Could you just talk about insurance forever? Because I sure could.
Yesterday morning I saw an older man trying to catch a bus on Broad and Walnut, and he was really frustrated because the buses weren't stopping for him. They weren't stopping because that bus stop is actually in the middle of the block rather than on the corner like 98% of all bus stops in this town. I walked him to the stop and listened to him grumble and said goodbye.
A few hours later I saw him on the subway and joked about giving up on the bus and he was telling me that he didn't even know he was sick and all of a sudden he has to take a pill that costs $40 per day AFTER insurance and AFTER seeing four different doctors to confirm the diagnosis. He wants to retire but doesn't want to lose the "good" benefits he has. He had a CVS bag and said that there were only four pills in the bag. $160.
He spoke of saving money by moving in with his sister and brother over in Toms River, NJ but said that he would literally go crazy if he moved out of the city because there is nothing to do once you get out of Philadelphia and he is a high-energy person who needs a lot of stuff going on around him. (Truth. I hear that, brother.)
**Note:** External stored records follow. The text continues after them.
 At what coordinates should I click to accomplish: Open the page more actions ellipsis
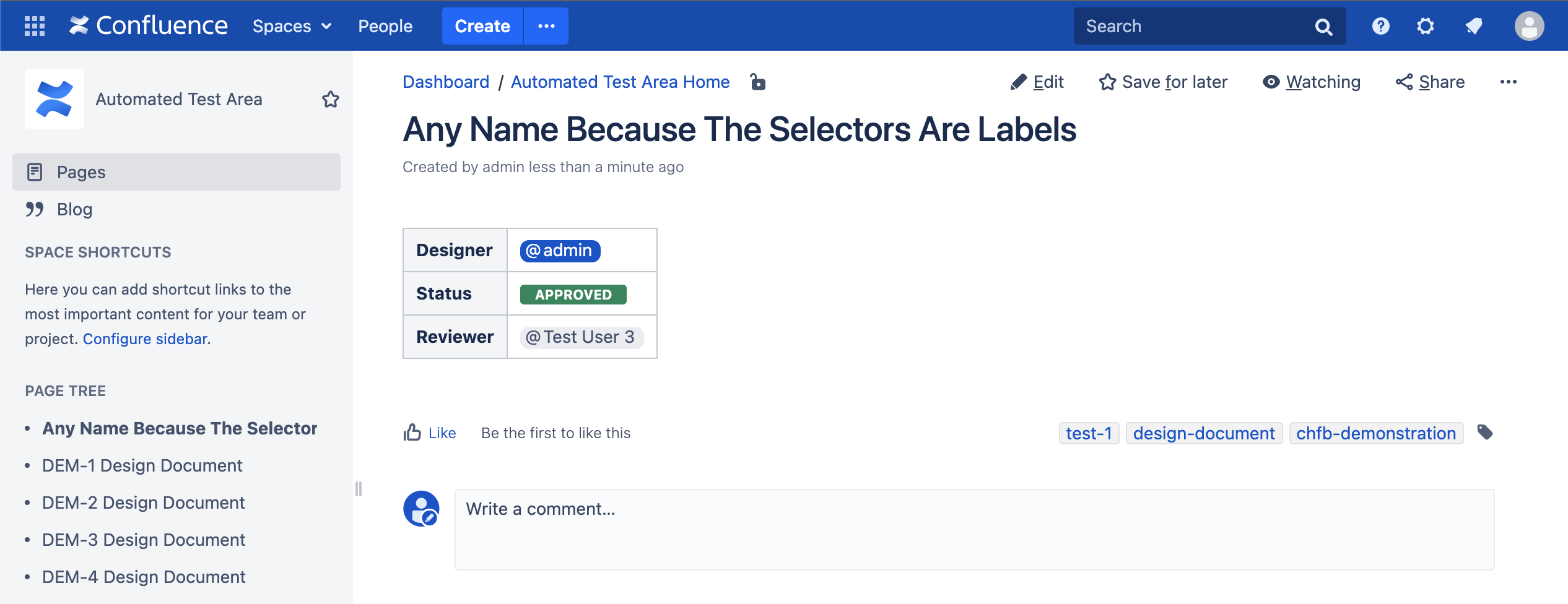(1508, 82)

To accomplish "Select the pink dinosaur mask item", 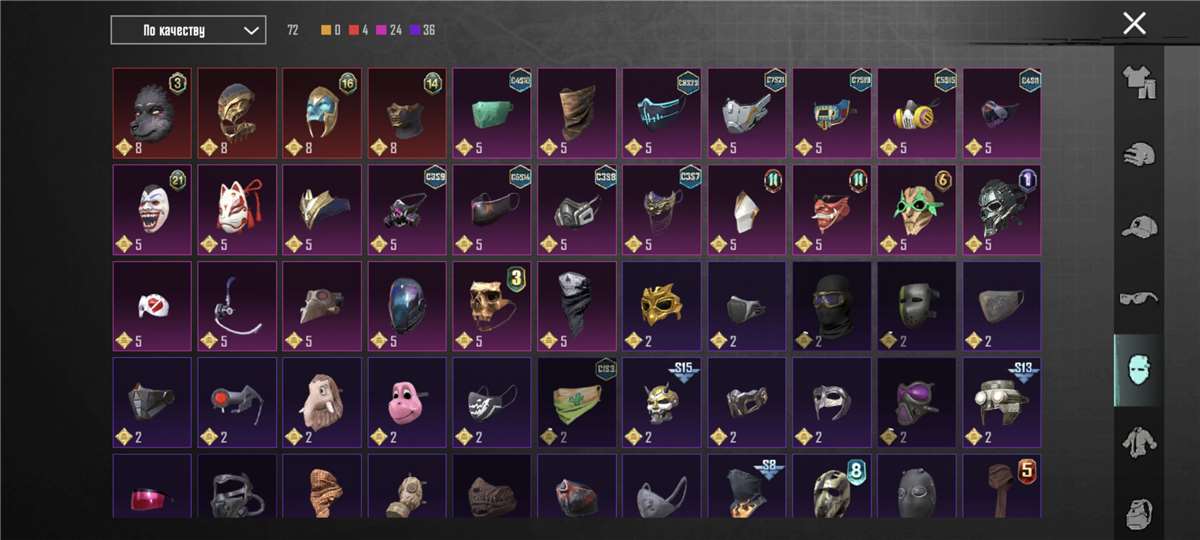I will (407, 402).
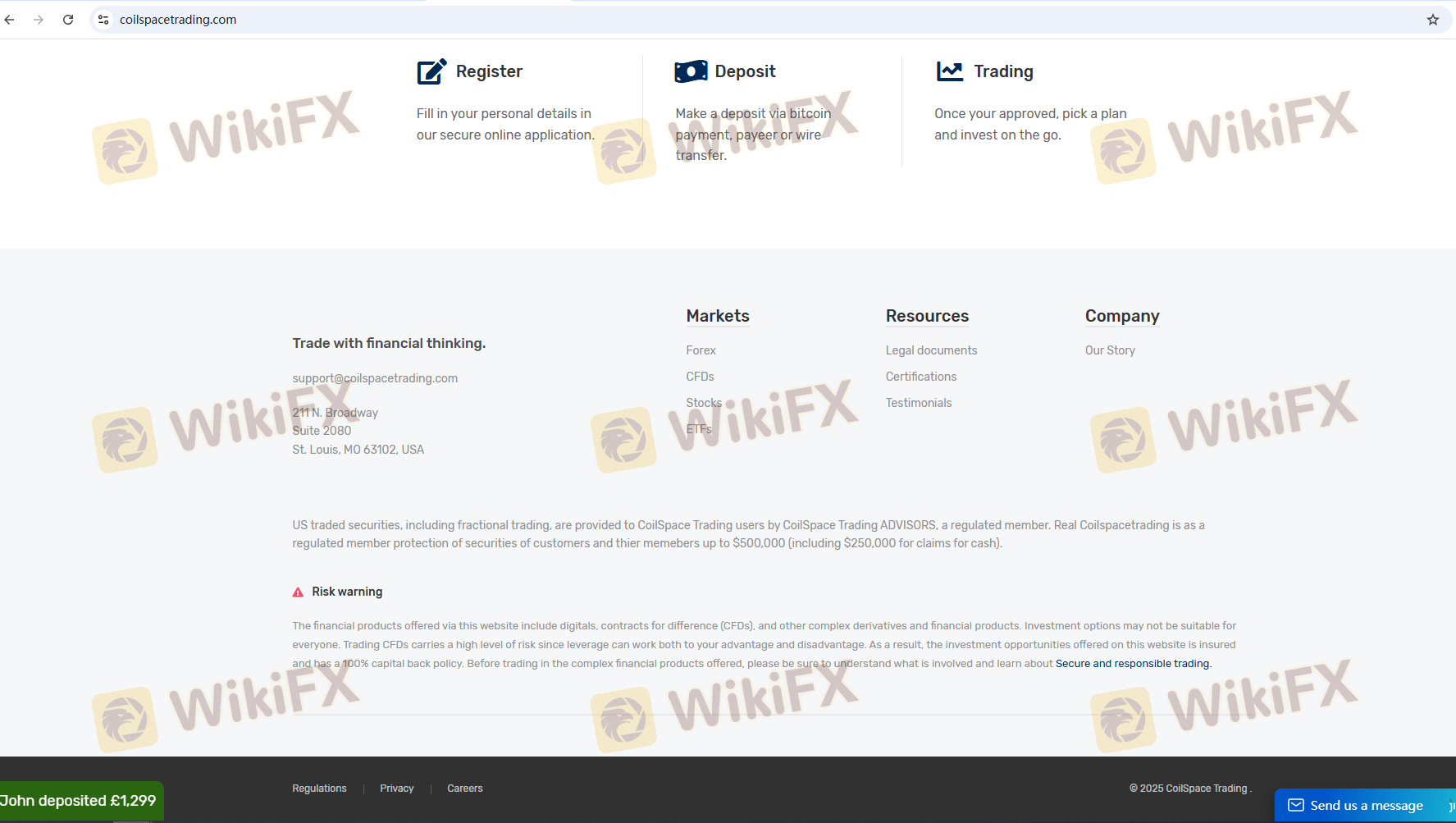Image resolution: width=1456 pixels, height=823 pixels.
Task: Open the CFDs markets link
Action: (x=700, y=377)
I'm sure that story happens a million times over, all across the country. It's hard for me not to attach my grandfathers' faces to him.
Now I'm picturing what my grandfathers' faces look like, years after they are buried. Is it true we don't rot after embalming? Weird, dude. I want to return to the earth from whence I came when I'm dead. No traces of my physical self left over.
Did you watch Six Feet Under? Remember when that one brother buried his girlfriend in a hole? That's what I want, but I don't think that's legal because tiny molecules of my body would disintegrate and reintegrate themselves into the dirt and be washed down into the water table and flow into the drinking reserves and then the alive people would drink tiny pieces of me in their tap water and that's totally taboo. So I guess cremation and a good scattering of the ashes is what I'm hoping for.
The South Philadelphia welfare office that used to be in a neighborhood has been relocated to Broad Street, right in plain sight of everyone. The line seems to get longer and longer and whiter and whiter every week.
What has one thousand legs and four teeth?
The welfare line in Kensington.
Kensington is a poor, mostly white neighborhood in the north half of the city.
That joke isn't too far off from the truth.
Returning to work has been pretty easy on the old heart strings so far. I'm easing into things on the administrative end. No contact with clients or case records.
I have to do it this way, for my own good.
Nicholas usually crashes pretty hard an hour or so after we get home in the evenings and then is awake on and off all night after 11 or 12. He eats while I sleep. We co-sleep. We all co-sleep. We're a co-sleeping family. I need a king size bed.
Everyone wants a piece of me while they are sleeping. It can be quite exhausting to be so loved. I'm a loner by nature and would like nothing better than a twin bed in a sparse room. If being a nun didn't involve all that bride of Christ stuff, I'd have become a nun.
The first time I met a nun I was shocked at what an asshole she was. I was working at Baskin Robbins and she came in with her asshole nun sister friend and they obnoxiously asked for samples of EVERYTHING. Including toppings and milkshakes. And tried to pay with a $50 bill. In the early nineties. Ice cream was only $1.45 a scoop.
She was a total bitch. I guess I had "nun" confused with "Disney Princess" because I totally thought they would be sweet and kind and loving and birds would perch on their outstretched fingers if they stuck them out for more than thirty seconds.
You can probably guess that I didn't go to Catholic School.
My brother is sending his daughter to Catholic School, despite us not being the least bit Catholic. Good luck with that, I say.
There is a big Catholic High School near my house, and in the weekly free South Philadelphia paper where they post neighborhood happenings and local goings ons they often do write ups about school sports. The aforementioned high school is apparently very good at basketball, probably much in thanks to all the guys named Mustafa and Hakim and such that play on the team.
I guess being Catholic isn't a pre-requisite to go to Catholic School.
Jacob has to say "God Bless America" after saying the pledge of allegiance at school. He asked me if it would be okay if he said "God Bless the Universe" instead because he thinks that asking God to Bless America is pretty selfish.
I think saying God Bless America in a public school is pretty ridiculous. But whatever. I don't even say the pledge.
What else? Nothing. Work. Daycare. School. Home. Theater. Sleep. Repeat.